Why Drama Ages Better Than Comedy and, Indeed, Barely Ages at All
- John-Michael Kuczynski
- 9 hours ago
- 1 min read
Unlike comedy, which relies on cultural taboos and social conventions, drama is rooted in existential constants: death, love, guilt, madness, betrayal, and the struggle for meaning. These are not artifacts of a particular era but rather the permanent furniture of the human condition. For this reason, drama endures. It does not merely reflect the world as it is but explores the world as it always has been and always will be.
Dramatic works like The Fall of the House of Usher or King Lear continue to resonate not because of their surface elements—archaic language, outdated settings—but because they confront core psychological and spiritual truths.

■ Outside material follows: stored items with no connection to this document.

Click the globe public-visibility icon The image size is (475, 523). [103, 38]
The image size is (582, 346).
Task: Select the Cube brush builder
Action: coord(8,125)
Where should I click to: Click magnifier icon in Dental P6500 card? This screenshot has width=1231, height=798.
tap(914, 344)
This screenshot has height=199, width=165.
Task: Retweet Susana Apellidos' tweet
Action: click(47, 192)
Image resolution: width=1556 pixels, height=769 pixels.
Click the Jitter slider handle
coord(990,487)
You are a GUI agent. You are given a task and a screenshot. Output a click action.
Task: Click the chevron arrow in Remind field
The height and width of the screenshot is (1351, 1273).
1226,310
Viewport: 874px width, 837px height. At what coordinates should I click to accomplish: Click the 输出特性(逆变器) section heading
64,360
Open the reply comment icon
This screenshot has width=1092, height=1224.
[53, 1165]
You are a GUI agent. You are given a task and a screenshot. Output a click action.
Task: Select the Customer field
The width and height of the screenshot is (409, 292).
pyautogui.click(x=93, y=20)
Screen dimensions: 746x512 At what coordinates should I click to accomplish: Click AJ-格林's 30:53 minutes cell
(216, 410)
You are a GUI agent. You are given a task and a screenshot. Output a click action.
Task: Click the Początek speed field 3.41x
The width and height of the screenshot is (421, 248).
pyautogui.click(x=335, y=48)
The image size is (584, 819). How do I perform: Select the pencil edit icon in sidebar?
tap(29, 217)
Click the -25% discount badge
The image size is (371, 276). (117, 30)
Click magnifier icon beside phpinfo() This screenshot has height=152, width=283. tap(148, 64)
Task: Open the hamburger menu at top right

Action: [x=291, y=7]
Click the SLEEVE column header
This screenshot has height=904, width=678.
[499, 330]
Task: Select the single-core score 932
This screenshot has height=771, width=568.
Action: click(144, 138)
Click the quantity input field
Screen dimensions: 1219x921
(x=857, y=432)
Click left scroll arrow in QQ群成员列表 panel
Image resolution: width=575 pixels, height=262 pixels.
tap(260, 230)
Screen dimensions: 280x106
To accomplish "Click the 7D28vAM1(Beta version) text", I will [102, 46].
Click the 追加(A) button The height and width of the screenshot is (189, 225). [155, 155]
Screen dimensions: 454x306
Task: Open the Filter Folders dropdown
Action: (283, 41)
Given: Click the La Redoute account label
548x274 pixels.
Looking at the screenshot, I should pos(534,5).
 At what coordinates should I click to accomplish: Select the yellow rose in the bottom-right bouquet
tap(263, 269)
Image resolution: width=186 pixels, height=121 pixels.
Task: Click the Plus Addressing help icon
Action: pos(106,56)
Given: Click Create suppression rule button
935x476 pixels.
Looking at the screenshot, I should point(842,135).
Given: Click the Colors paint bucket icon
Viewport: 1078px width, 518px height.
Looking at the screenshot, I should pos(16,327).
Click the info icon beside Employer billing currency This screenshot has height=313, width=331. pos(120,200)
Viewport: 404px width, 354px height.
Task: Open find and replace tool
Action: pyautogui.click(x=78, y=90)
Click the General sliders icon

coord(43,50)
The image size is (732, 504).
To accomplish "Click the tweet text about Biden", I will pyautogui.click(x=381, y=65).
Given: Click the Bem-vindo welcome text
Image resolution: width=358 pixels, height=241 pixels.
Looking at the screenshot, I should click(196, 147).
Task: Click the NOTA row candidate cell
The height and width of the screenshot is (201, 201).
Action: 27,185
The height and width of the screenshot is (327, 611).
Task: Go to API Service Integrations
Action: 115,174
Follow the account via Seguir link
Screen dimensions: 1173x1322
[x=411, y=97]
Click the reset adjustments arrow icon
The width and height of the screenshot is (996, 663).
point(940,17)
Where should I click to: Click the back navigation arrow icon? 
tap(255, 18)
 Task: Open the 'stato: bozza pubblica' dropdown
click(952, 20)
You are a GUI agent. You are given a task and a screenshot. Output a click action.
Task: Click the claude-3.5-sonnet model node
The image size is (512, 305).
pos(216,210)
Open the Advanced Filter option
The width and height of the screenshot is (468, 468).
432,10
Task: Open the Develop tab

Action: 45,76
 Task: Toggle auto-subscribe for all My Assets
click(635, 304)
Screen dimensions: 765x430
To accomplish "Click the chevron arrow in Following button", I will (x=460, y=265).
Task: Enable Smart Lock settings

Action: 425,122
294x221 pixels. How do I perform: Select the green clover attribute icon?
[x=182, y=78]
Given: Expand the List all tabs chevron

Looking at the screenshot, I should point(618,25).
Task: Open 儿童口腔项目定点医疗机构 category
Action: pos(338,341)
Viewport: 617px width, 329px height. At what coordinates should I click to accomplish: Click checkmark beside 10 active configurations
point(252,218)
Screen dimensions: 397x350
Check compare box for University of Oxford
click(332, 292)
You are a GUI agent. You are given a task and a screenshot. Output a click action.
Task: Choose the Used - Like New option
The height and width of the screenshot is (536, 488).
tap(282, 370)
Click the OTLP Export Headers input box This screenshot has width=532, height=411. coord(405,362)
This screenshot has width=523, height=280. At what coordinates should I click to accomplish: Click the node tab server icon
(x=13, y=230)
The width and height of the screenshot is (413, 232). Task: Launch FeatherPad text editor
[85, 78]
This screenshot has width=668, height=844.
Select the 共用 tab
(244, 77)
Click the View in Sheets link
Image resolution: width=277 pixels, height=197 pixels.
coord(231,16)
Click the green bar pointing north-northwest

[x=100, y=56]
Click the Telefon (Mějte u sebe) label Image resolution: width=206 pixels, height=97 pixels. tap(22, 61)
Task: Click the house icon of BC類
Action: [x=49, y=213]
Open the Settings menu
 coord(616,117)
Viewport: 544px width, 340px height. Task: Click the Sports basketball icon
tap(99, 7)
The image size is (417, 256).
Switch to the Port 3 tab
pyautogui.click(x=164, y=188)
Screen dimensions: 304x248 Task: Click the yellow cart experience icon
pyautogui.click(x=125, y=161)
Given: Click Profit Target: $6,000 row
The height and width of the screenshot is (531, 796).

The decaying mansion in Poe's story is not just a Gothic trope; it is a symbol of mental and familial collapse. Lear's descent into madness is not just political tragedy; it is the unraveling of the self in the face of betrayal and aging.
Moreover, drama's structure is flexible. It can be updated, reinterpreted, and transplanted into new contexts without losing its power. The archetypes it engages—tyrant, martyr, outcast, visionary—are endlessly renewable. This elasticity gives drama a kind of temporal immunity. It doesn't just survive the passage of time; it thrives on it.
Drama, then, is a form of emotional and moral inquiry. It gives shape to dilemmas that are too deep for doctrine and too complex for resolution. That is why, unlike comedy, it does not depend on fashion. It depends on truth.